Testosterone is the hormone associated with maleness. Low levels are linked with a number of physiological effects in both young boys and men. If boys don’t produce enough testosterone, their puberty and masculine development may be delayed. (In adult men, low testosterone—or low T—may lead to diminished sexual function and desire, infertility, erectile dysfunction, hair loss, reduced muscle mass and decreased bone density.)

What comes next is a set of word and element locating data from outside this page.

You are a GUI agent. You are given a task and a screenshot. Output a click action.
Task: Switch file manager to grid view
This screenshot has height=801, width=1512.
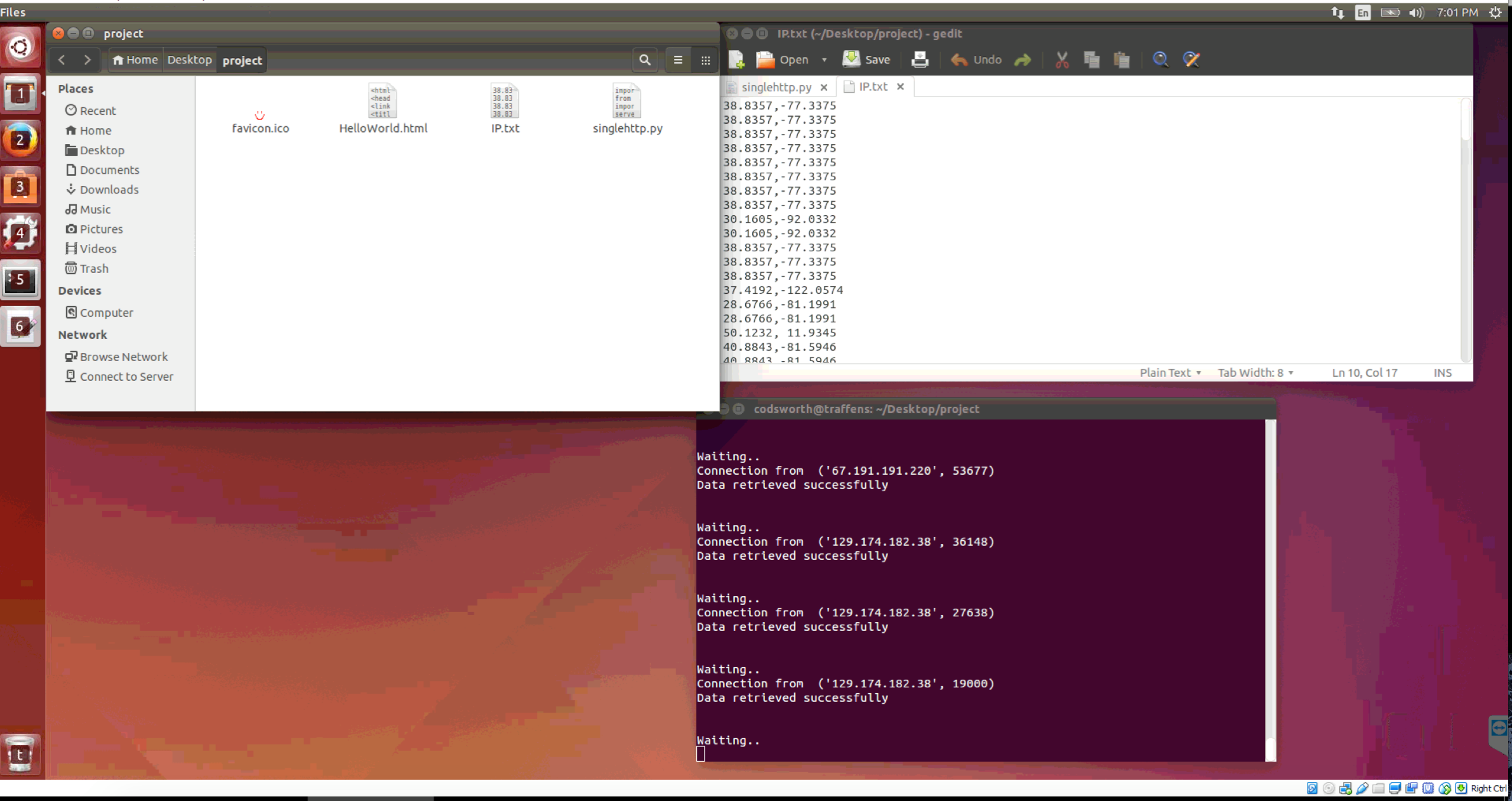(x=705, y=60)
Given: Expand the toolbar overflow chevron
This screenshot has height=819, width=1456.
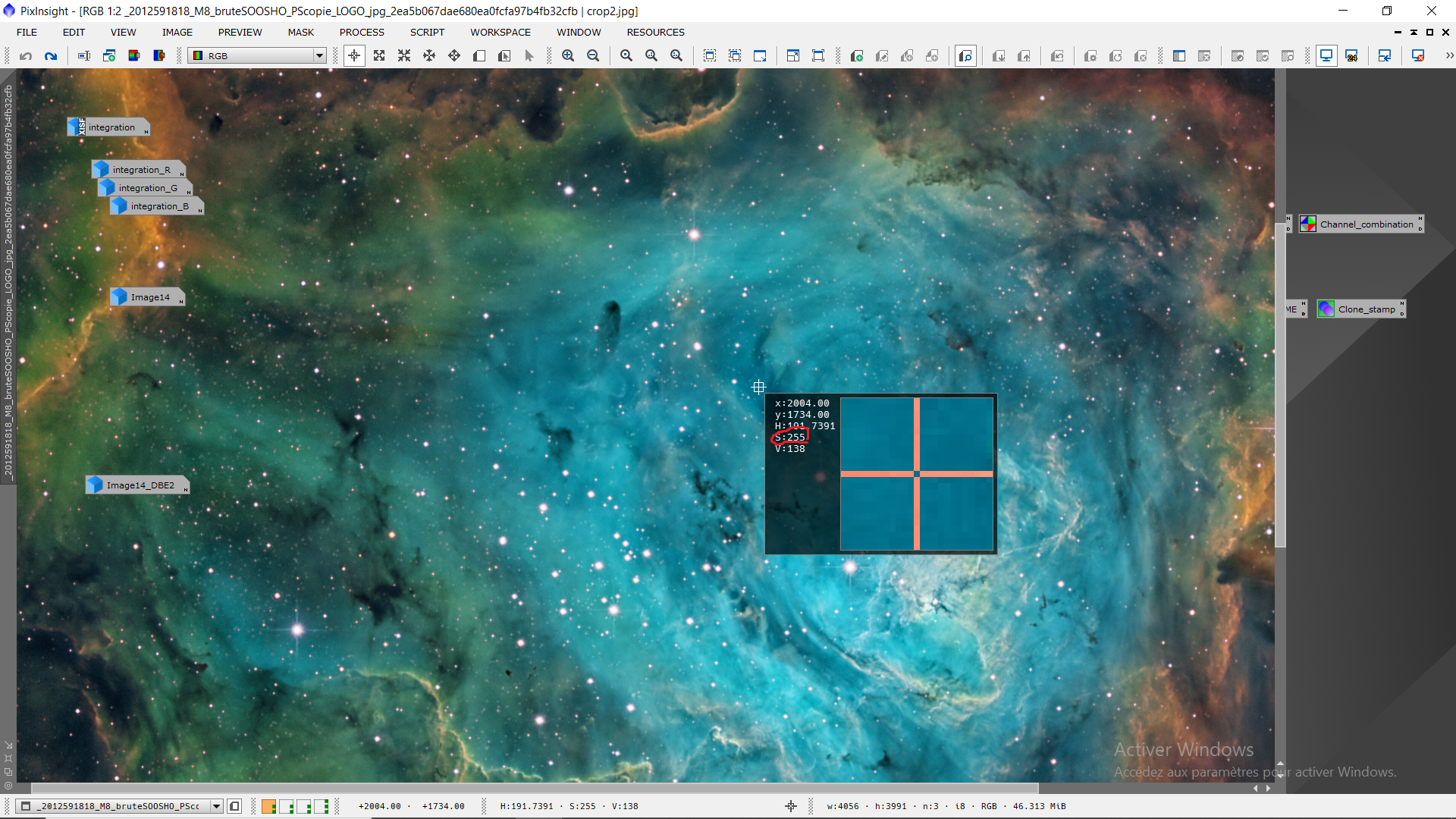Looking at the screenshot, I should [1449, 55].
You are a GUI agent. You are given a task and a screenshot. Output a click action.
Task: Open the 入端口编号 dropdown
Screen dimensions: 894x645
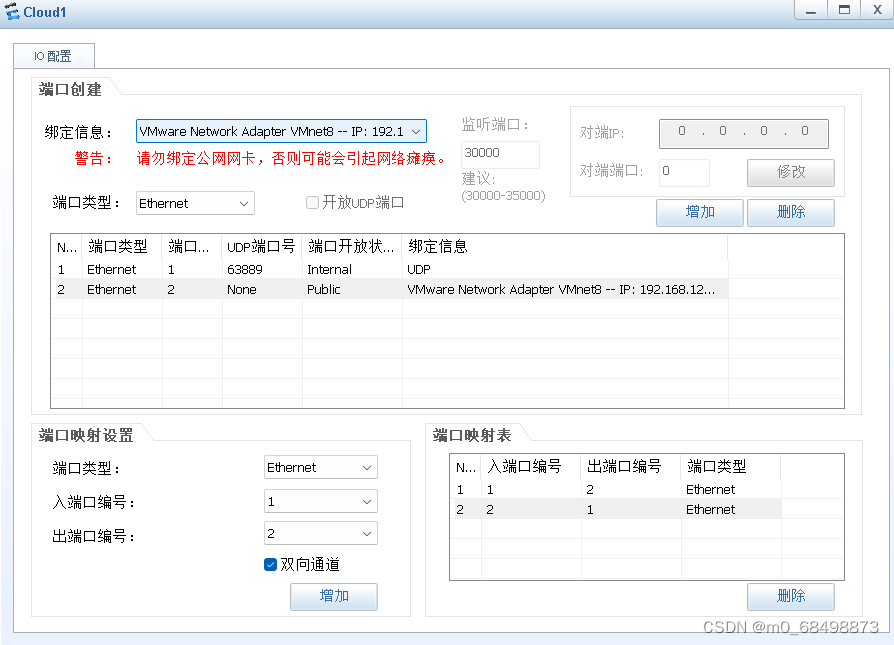369,501
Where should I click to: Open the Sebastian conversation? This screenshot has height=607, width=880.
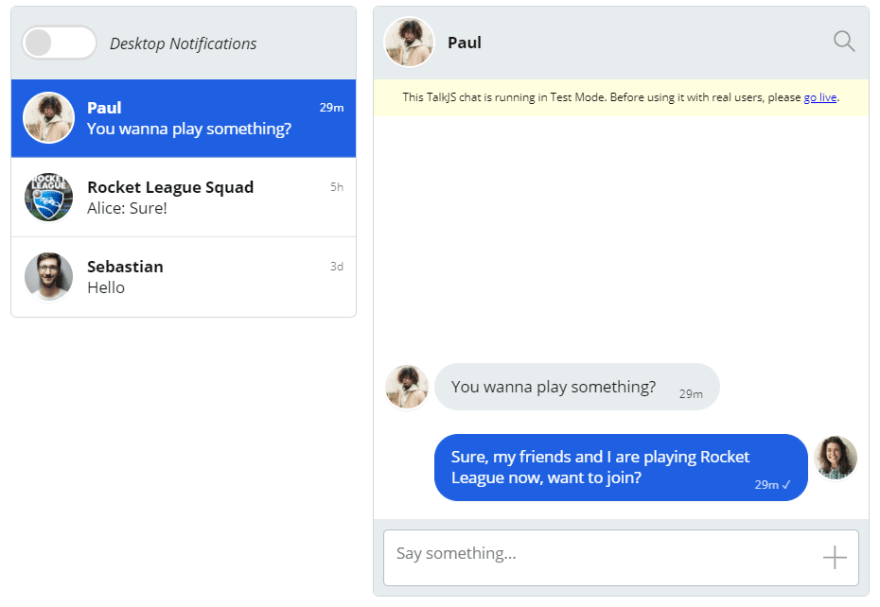[184, 277]
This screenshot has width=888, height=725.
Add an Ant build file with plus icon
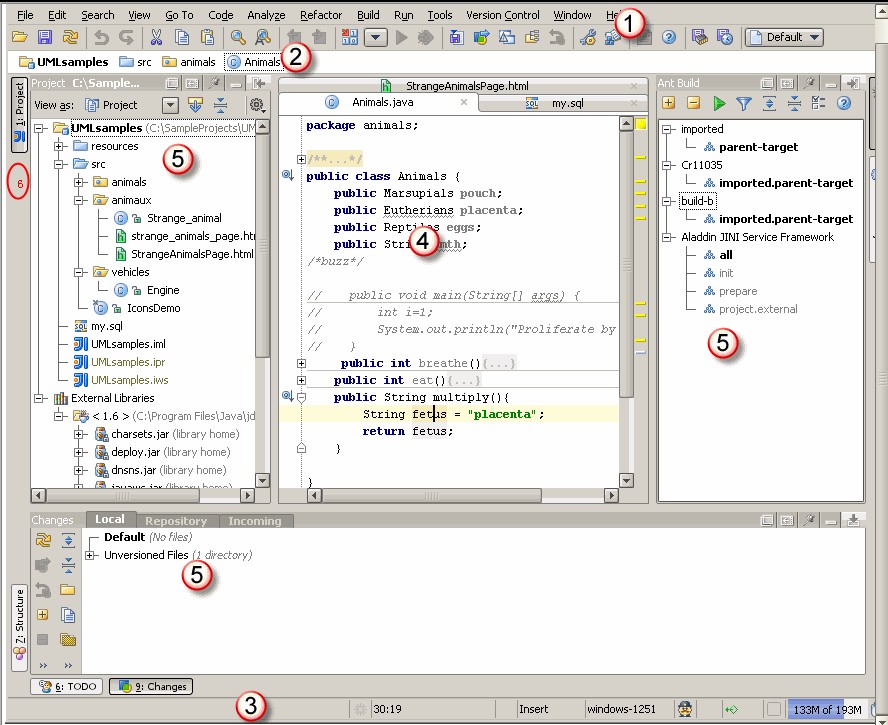[x=669, y=103]
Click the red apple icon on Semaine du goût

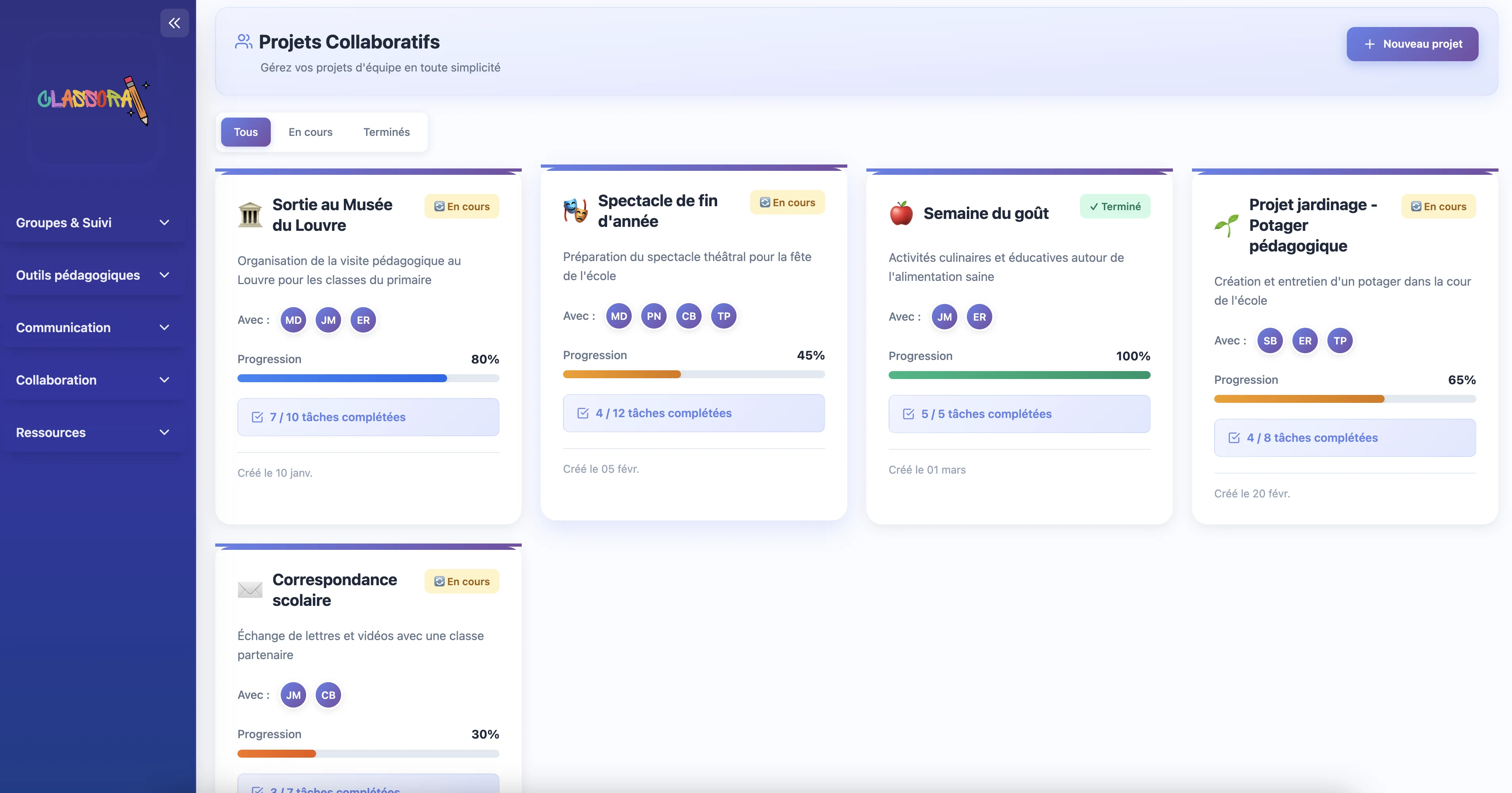pos(901,213)
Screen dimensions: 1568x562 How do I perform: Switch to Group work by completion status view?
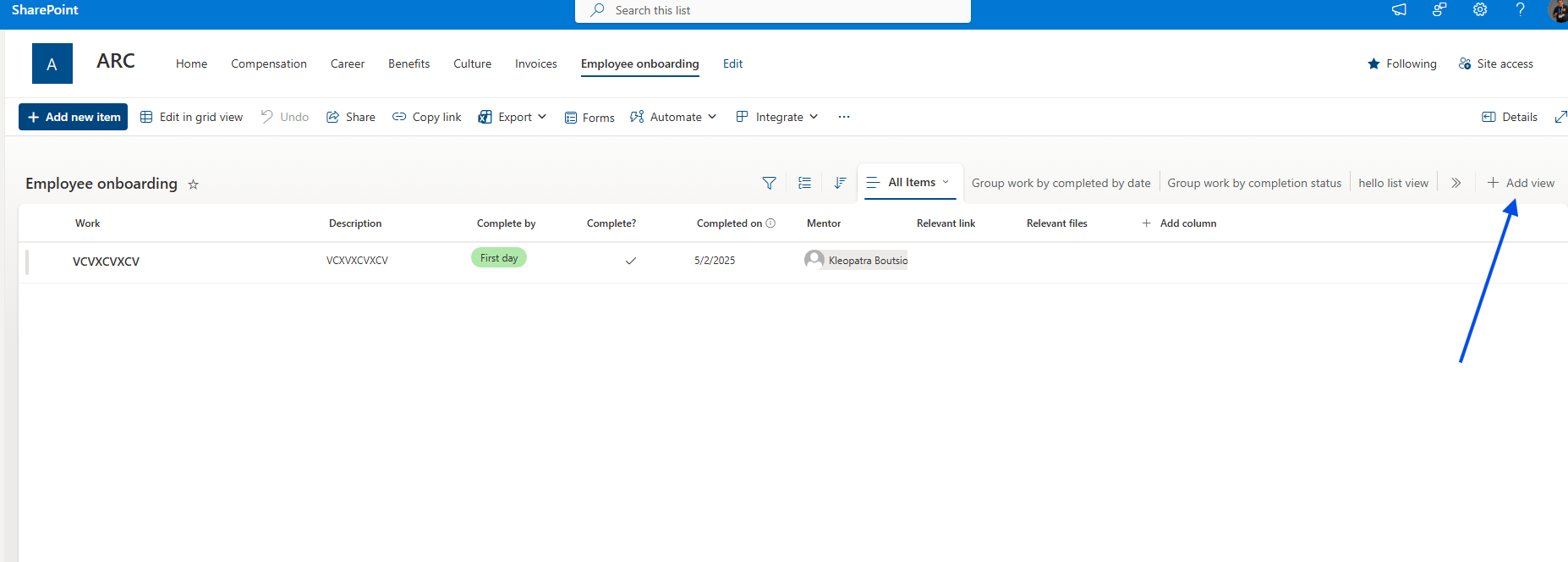1254,183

But some doctors think the findings regarding low T among young obese boys can trigger undue alarm and push parents into drastic measures. “As long as children are growing normally and they’re otherwise healthy and have no other signs of gonadal deficiency, testicular failure or things of that nature, I don’t see the clinical relevance [of this study],” says Richard Atkinson, MD, an endocrinologist, who is also a professor of medicine and nutritional sciences at the University of Wisconsin. “I don’t think a parent would either need or want to allow their teenager to get testosterone replacement.”

But parents should also know that some boys with low T before or during puberty might not mature sexually and physically in a normal way. They may fail to develop muscle mass, their voices might not deepen and body hair may fail to sprout. In addition, they could develop enlarged breasts, and the growth of their penis and testes could be stunted.

If these kinds of problems occur, then perhaps the child’s testosterone level should be checked, suggests Atkinson. The study findings, he says, simply “suggests that the kids who are obese need to be watched.”